Hükümlü ..."nun aracı olduğu taşınmaz alım-satımı nedeniyle taraflar arasında çıkan ve dava konusu olan alacak ihtilafını çözmek için çaba sarfetmesi ve olay tarihinden 2-3 ay önce hükümlü ..."nun yanında diğer hükümlülerden ... olduğu halde katılan ile bu konuda görüşme yapmış olması dışında hükümlünün cezalandırılmasını gerektirir herhangi bir kanıt bulunmadığı, hükümlü ..."in mutlaka hükümlü ..."nun emir ve talimatları ile hareket ettiği yönünde kanıtlar ileri sürülmediği, çıkan ihtilaf nedeniyle aracı olmasından dolayı hükümlü ..."nun zarar görme ihtimalinin bulunması ve katılanla sözkonusu görüşmeyi yapması hususlarının da cezalandırılmasına karar verilmesini gerektirir düzeyde yeterli kanıyı oluşturacak nitelikte deliller olmadığı, hükümlünün diğer hükümlü ... ile 20 yıl önce aynı işkolu olan yayıncılık işleri yaptıkları dönemden kaynaklanan bir arkadaşlıklarının olduğu ve olay nedeniyle katılanı tasarlayarak öldürmeye azmettirme suçunu işlemediği yönündeki savunmasının aksinin kanıtlanamadığı, kaldı ki hükümlü ..."nun yanında diğer hükümlülerden ... olduğu halde katılan ile yapılan görüşmeden sonra hükümlü ... tarafından gerek tanıklar... Kara ve ... Hürel aracılığı ile gerekse telefonla gerçekleştirilen tehdit eylemlerinde hükümlü ..."nun bağlantısı olduğu yönünde katılanın dahi iddiasının bulunmadığı, mahkeme tarafından bu bağlantının bulunduğunun kabul edilmesi hususunun varsayımdan ibaret olduğu, hükümlü ..."nun eşinin mensubu olduğu dernek telefonunun diğer hükümlü ..."nın üzerinden çıkmasının da kanıt değeri taşımadığı,
Tanık... tarafından açılmış olan alacak davasının davacı tarafından kazanılması durumunda asıl zarar görecek konumda olanın ... Programcılık Tanıtım ve Teknik Hizmetler Tic.
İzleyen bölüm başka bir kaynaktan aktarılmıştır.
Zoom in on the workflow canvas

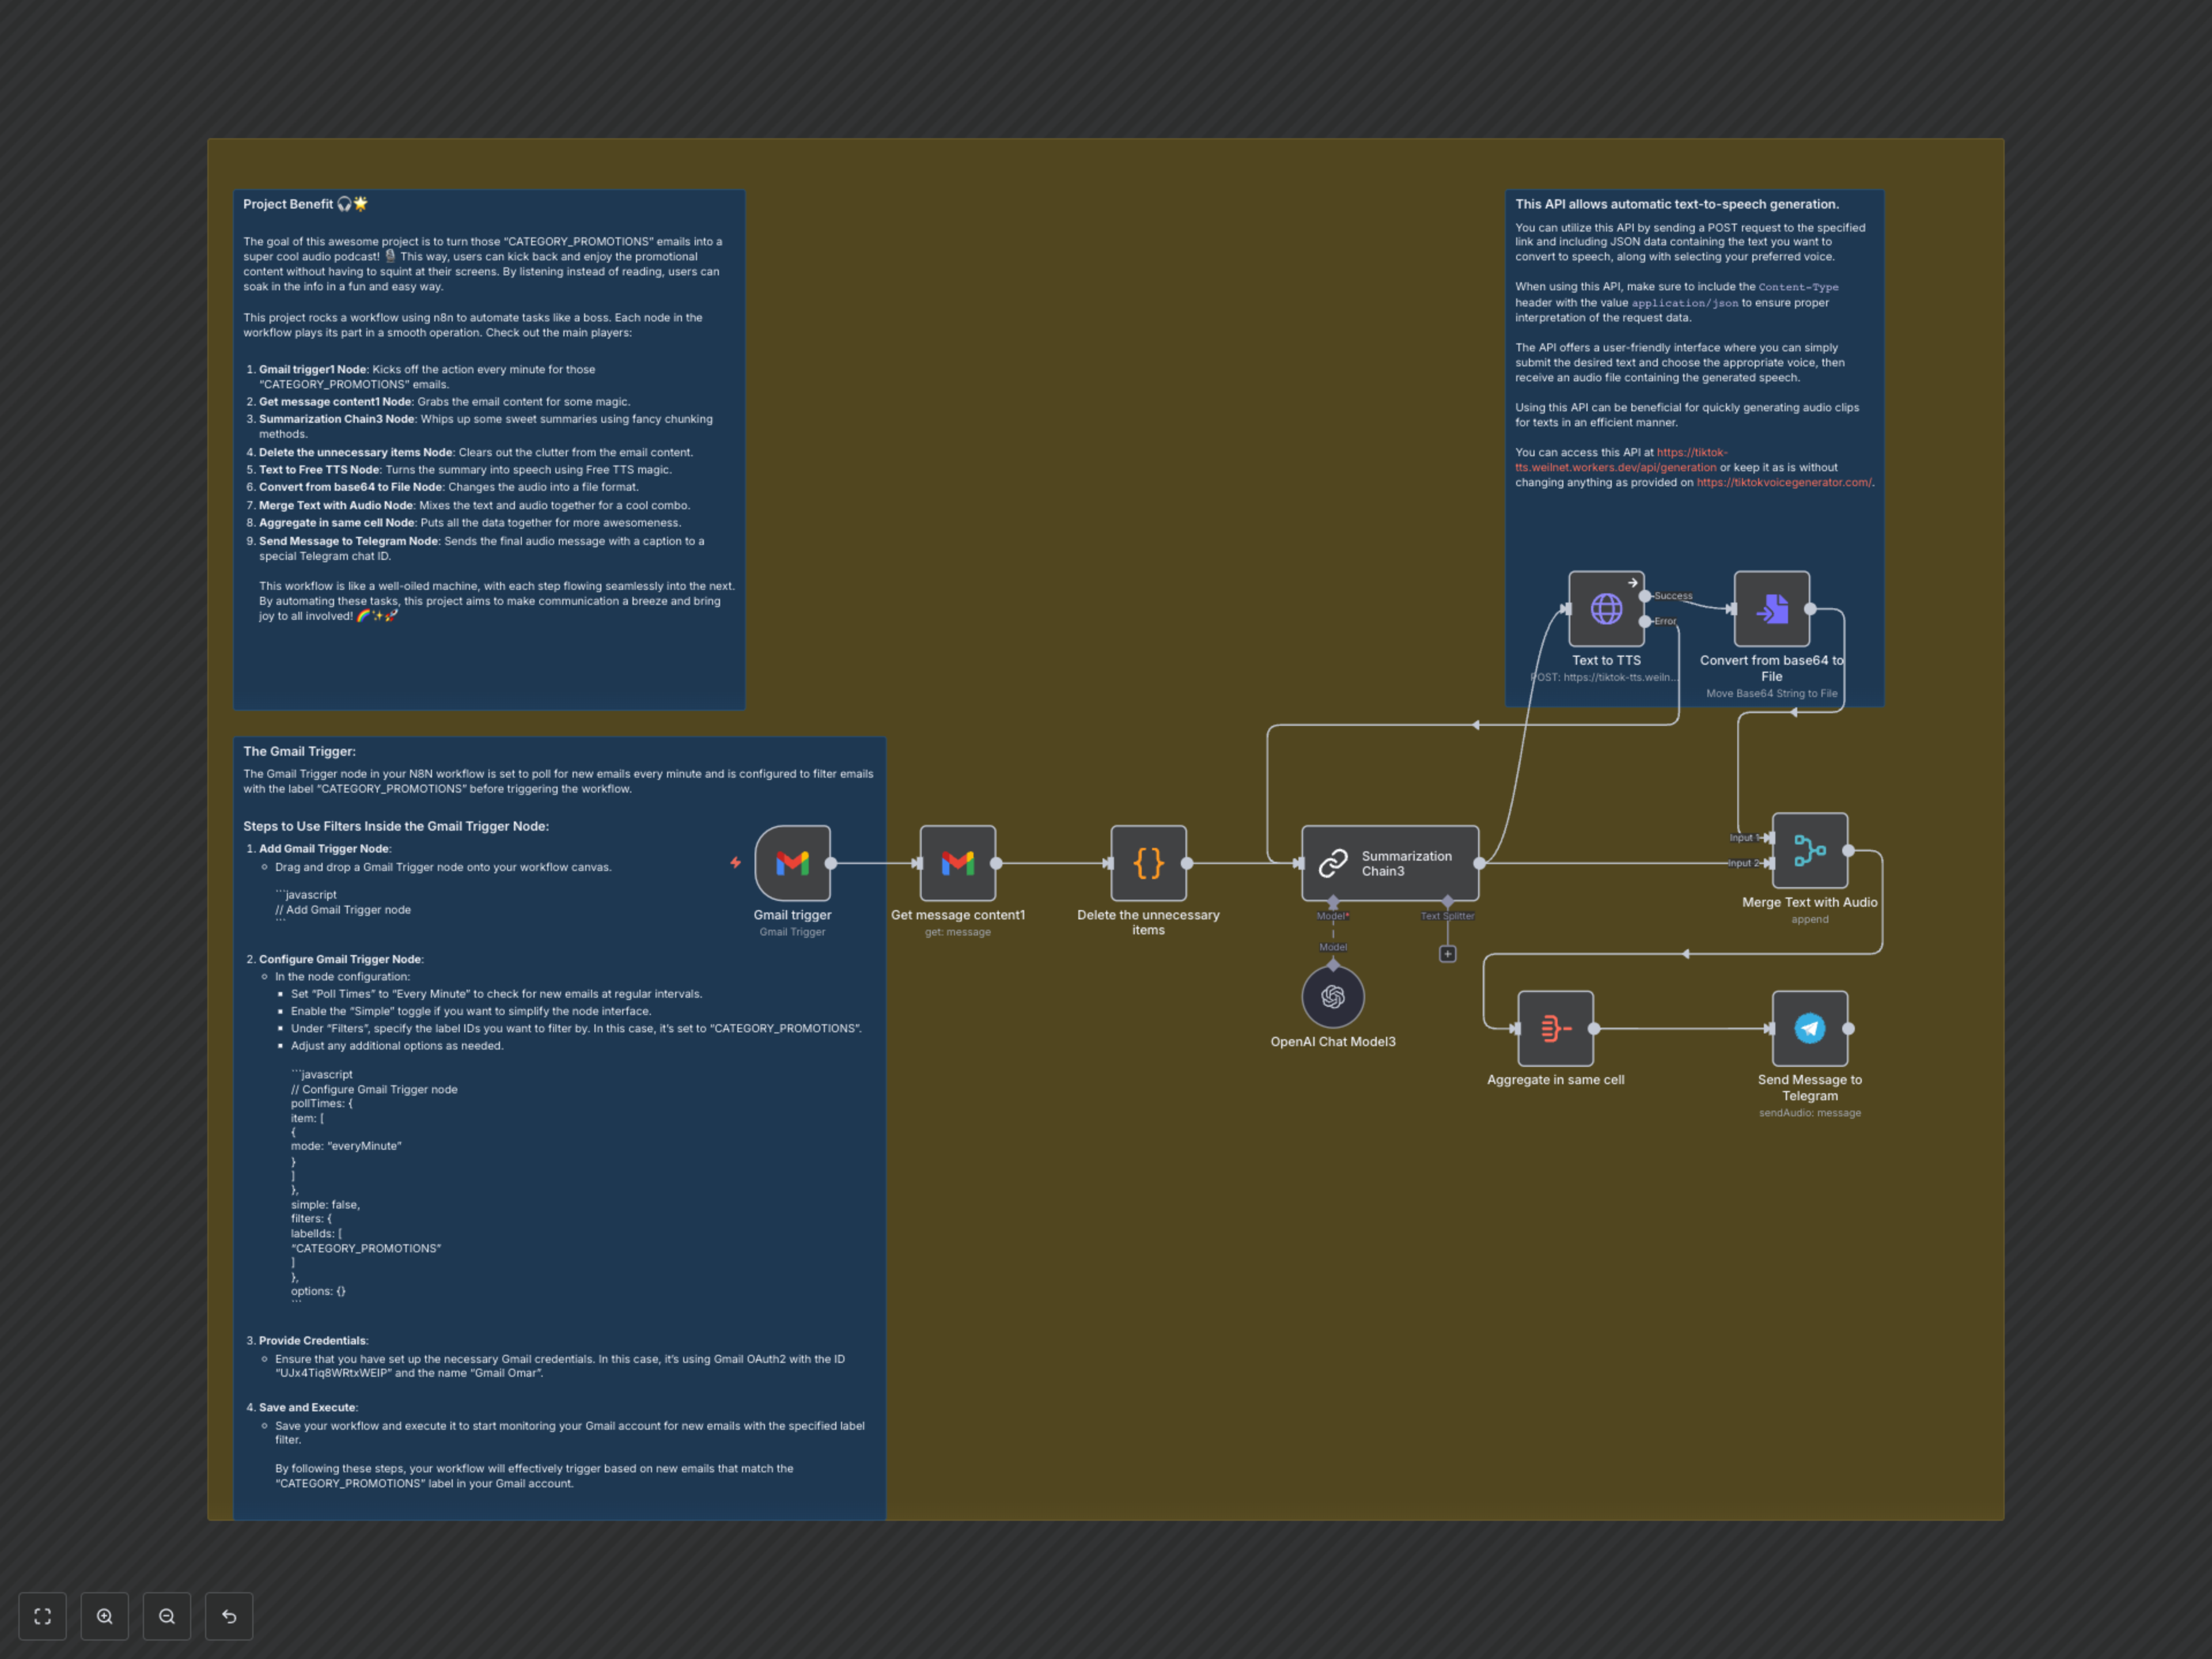pos(104,1616)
A.Ş. yetkilileri olduğu, hükümlü ... aracılığıyla hükümlü ...’yı azmettiren herhangi bir kişi veya şirket yetkilisinin olması ihtimali olduğu gibi, ..."in başka herhangi bir kimsenin katkısı olmaksızın sadece kendi insiyatifi ile hükümlü ...’yı azmettirme ihtimalinin değerlendirilmesi ve bu ihtimaller çerçevesinde herhangi bir şirket yetkilisinin hükümlü ... aracılığıyla hükümlü ...’yı katılanı öldürmeye azmettirdiği iddia edilerek dava açılması durumunda ilgili şirket yetkilisinin cezalandırılmasına karar verilmesi halinde bu hükmün de yeterli kanıtlara dayalı değil ancak varsayıma dayalı bir hüküm olacağının göz ardı edilmemesi gerektiği,
Yukarıda açıklanan nedenlerle hükümlü ..."nun ... aracılığıyla hükümlü ...’yı azmettirdiği hususunun kuşkudan öteye gitmediği, bu durumun gerçek olma ihtimali yanında gerçek olmama ihtimalinin de bulunduğu nazara alınarak, mahkemece hükümlünün cezalandırılmasına karar verilmesine ilişkin hükmün somut verilere dayandırılması gerektiği gözetilmeksizin, bu somut kanıtlar açıklanmadan hükümlü hakkındaki oluşan kuşkular nedeniyle atılı suçu işlediği kabul edilerek varsayımlara dayalı olarak mahkûmiyet kararı verilmesi ile mutlak hakikatı bulmak olan ceza yargılamasının amacı ve kuşkudan sanığın yararlandırılması ilkesi gözetilerek, hükümlü ..."nun azmettirme fiilini işlediği yönünde cezalandırılması için yeterli ve kesin kanıtlar elde edilemediğinden atılı suçtan beraati yerine yazılı şekilde varsayımlara dayalı cezalandırılmasına karar verilmesinin usul ve yasaya aykırı olduğu" düşüncesiyle itiraz kanun yoluna başvurmuştur.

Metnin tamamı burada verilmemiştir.